Notation 5.5.2.8. Let $\operatorname{\mathcal{C}}$ be a simplicial category. We define a simplicial category $\operatorname{\mathcal{C}}^{\triangleleft }$ as follows:
The set of objects $\operatorname{Ob}(\operatorname{\mathcal{C}}^{\triangleleft })$ is the (disjoint) union $\operatorname{Ob}(\operatorname{\mathcal{C}}) \cup \{ X_0 \} $, where $X_0$ is an auxiliary symbol.
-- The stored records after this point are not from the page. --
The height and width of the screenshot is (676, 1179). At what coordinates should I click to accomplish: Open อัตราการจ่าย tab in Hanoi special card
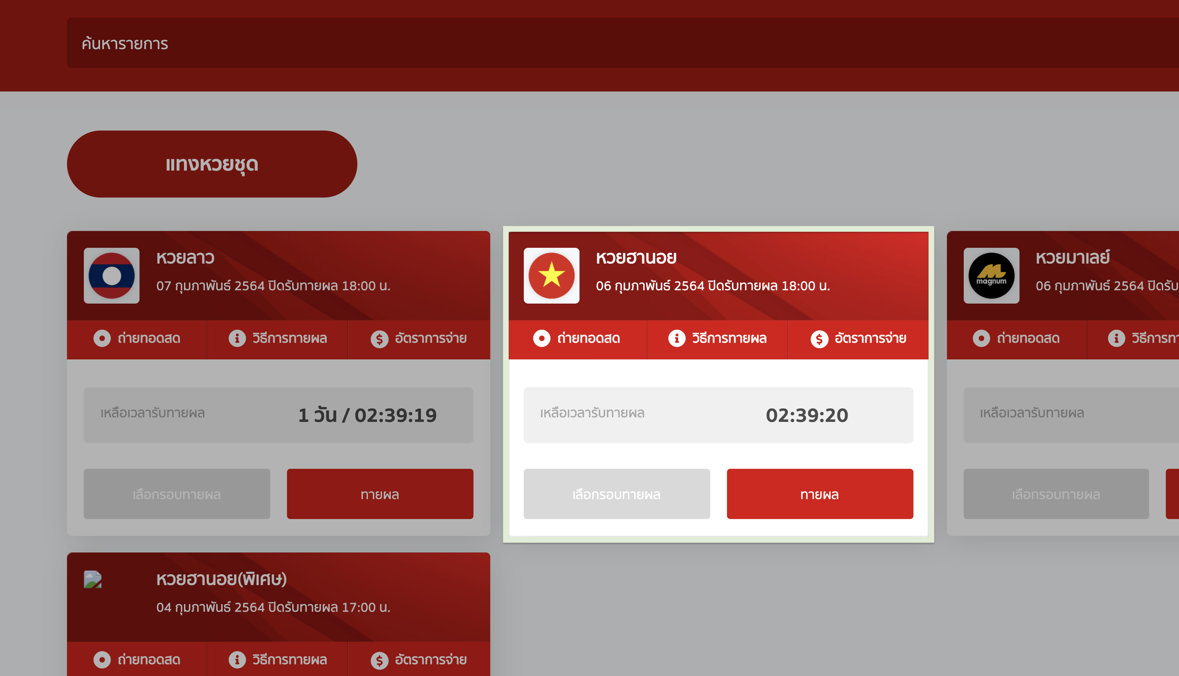tap(419, 660)
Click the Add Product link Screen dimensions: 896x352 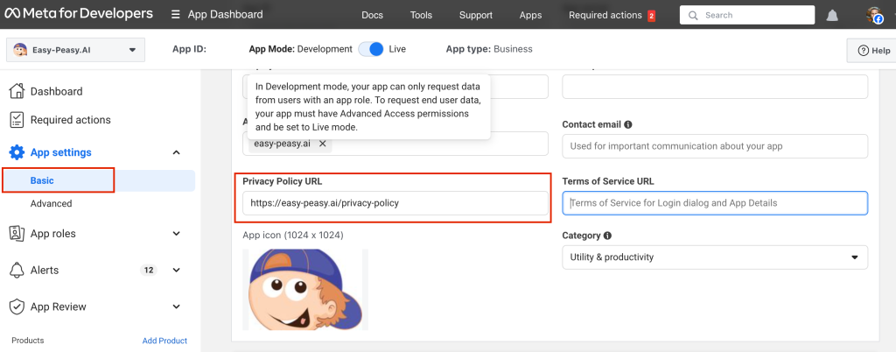click(165, 341)
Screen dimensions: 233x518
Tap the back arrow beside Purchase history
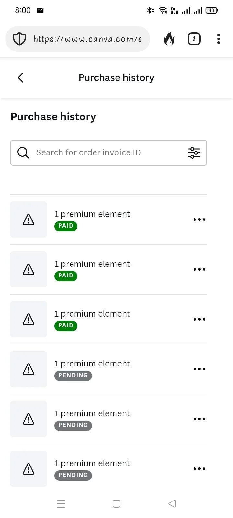click(21, 78)
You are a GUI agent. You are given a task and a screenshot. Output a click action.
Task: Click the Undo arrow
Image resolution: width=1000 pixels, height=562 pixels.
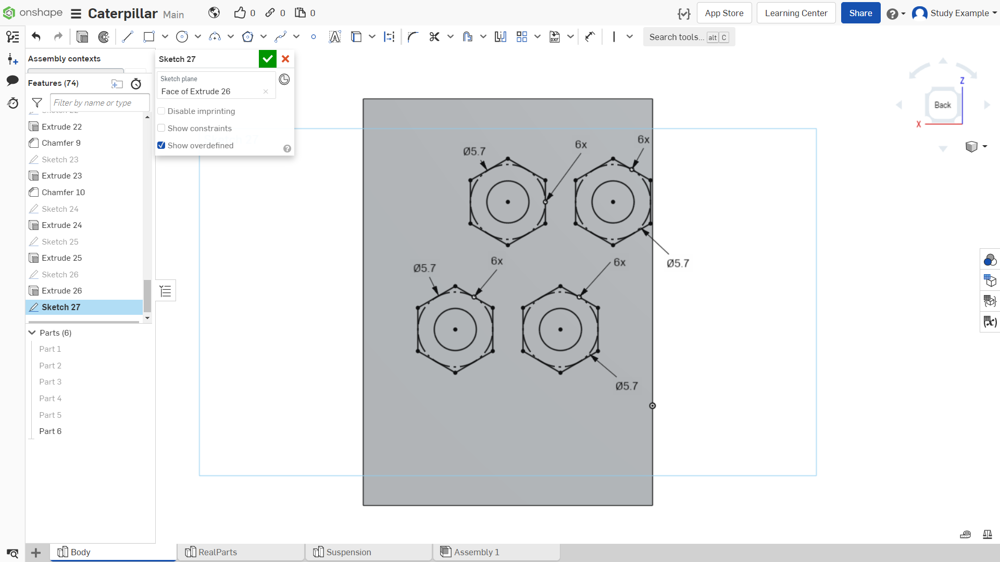(36, 37)

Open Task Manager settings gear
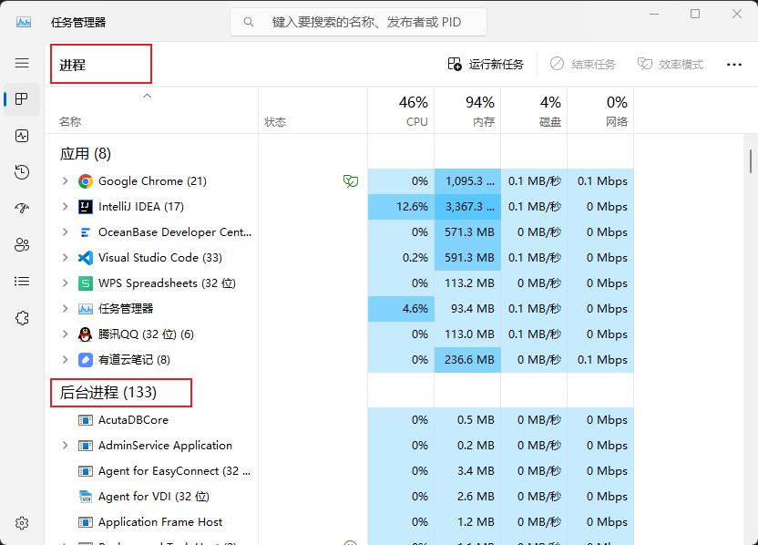pyautogui.click(x=22, y=523)
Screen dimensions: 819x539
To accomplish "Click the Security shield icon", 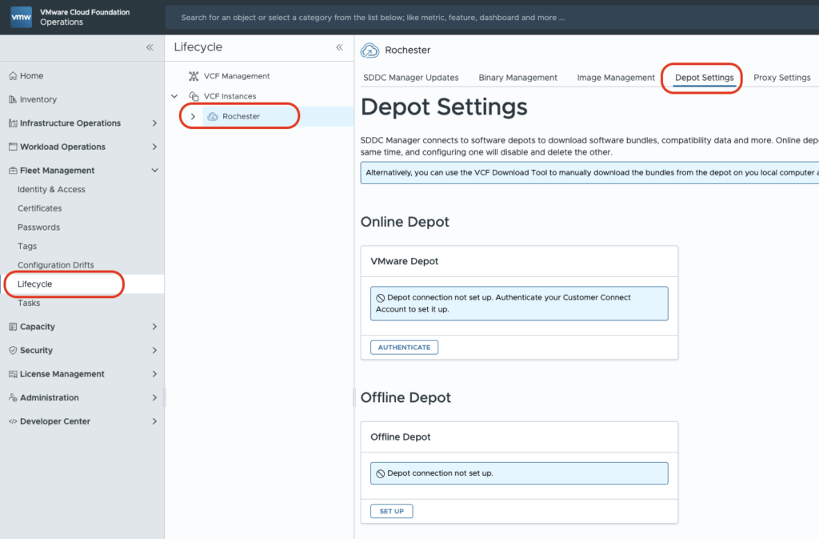I will tap(13, 351).
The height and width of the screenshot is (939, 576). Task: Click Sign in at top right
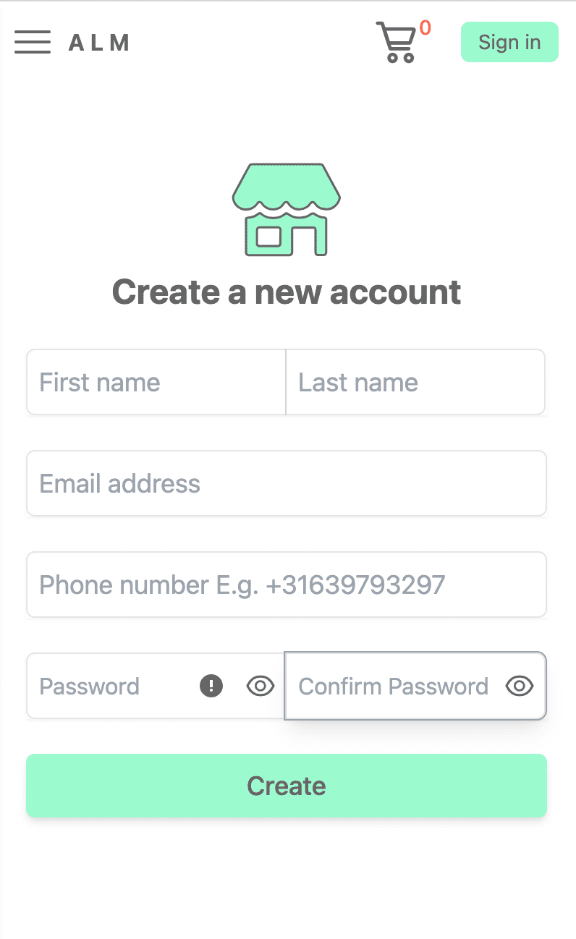[509, 42]
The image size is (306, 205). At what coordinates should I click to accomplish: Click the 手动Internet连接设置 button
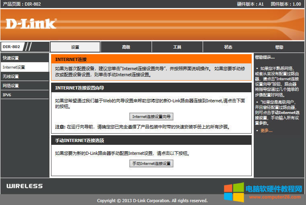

The simplicial morphism sets in $\operatorname{\mathcal{C}}^{\triangleleft }$ are given by
\[ \operatorname{Hom}_{\operatorname{\mathcal{C}}^{\triangleleft }}( C,D )_{\bullet } = \begin{cases} \operatorname{Hom}_{\operatorname{\mathcal{C}}}(C,D)_{\bullet } & \textnormal{ if } C,D \in \operatorname{Ob}(\operatorname{\mathcal{C}}) \\ \Delta ^{0} & \textnormal{ if } C = X_0 \\ \emptyset & \textnormal{ otherwise. } \end{cases} \]For objects $C,D,E \in \operatorname{Ob}( \operatorname{\mathcal{C}}^{\triangleleft } )$, the composition law
\[ \circ : \operatorname{Hom}_{ \operatorname{\mathcal{C}}^{\triangleleft } }( D, E)_{\bullet } \times \operatorname{Hom}_{ \operatorname{\mathcal{C}}^{\triangleleft } }( C, D)_{\bullet } \rightarrow \operatorname{Hom}_{ \operatorname{\mathcal{C}}^{\triangleleft } }( C, E)_{\bullet } \]is given by the composition law on $\operatorname{\mathcal{C}}$ in the case where $C,D,E \in \operatorname{Ob}(\operatorname{\mathcal{C}})$, and is otherwise uniquely determined (since either the left hand side is empty or the right hand side is $\Delta ^0$).
More informally, the simplicial category $\operatorname{\mathcal{C}}^{\triangleleft }$ is obtained from $\operatorname{\mathcal{C}}$ by adjoining a (new) initial object $X_0$. We will refer to $\operatorname{\mathcal{C}}^{\triangleleft }$ as the left cone on $\operatorname{\mathcal{C}}$, and to the object $X_0 \in \operatorname{\mathcal{C}}^{\triangleleft }$ as the cone point.